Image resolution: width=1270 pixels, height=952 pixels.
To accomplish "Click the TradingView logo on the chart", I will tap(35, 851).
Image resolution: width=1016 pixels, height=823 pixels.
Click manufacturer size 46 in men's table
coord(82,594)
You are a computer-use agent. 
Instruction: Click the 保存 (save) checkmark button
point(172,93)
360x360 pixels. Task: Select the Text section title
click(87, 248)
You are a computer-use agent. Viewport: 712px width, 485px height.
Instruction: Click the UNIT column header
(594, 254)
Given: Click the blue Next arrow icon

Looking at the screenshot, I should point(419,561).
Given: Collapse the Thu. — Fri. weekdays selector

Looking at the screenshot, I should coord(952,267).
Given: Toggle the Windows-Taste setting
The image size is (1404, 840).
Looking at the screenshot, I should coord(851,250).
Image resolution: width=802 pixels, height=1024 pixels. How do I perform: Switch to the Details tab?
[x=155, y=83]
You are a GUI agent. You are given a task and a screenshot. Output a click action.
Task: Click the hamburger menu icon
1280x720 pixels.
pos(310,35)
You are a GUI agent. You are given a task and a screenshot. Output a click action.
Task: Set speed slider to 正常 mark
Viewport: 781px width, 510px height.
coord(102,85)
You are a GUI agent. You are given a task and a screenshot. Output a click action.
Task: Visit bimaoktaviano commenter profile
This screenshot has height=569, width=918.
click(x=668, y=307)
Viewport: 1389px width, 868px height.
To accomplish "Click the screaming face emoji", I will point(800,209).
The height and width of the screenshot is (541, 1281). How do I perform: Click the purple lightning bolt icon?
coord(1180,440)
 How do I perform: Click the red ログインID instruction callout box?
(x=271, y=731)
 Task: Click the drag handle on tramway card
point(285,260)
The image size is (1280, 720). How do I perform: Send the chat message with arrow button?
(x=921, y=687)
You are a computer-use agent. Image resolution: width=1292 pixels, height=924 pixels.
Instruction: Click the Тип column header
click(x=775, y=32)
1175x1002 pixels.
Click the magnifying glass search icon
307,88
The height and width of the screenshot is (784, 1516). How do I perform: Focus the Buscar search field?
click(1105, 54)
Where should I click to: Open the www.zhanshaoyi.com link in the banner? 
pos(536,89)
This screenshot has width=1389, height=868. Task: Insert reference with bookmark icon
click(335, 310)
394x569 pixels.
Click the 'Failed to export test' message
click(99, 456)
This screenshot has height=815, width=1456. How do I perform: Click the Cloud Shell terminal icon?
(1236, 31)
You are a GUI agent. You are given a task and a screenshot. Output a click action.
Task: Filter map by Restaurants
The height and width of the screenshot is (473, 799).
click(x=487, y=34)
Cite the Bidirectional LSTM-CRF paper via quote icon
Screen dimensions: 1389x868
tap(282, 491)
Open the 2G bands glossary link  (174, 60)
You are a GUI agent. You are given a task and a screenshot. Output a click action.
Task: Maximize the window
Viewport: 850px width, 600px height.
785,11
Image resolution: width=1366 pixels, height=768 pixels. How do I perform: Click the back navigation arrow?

• **DIRECTIONS**
Display every line of the material above that contains the word "column", copying each line in full.

• **WRITTEN RESPONSE**
Instruction: Click the UNIT column header
Instruction: Click the Тип column header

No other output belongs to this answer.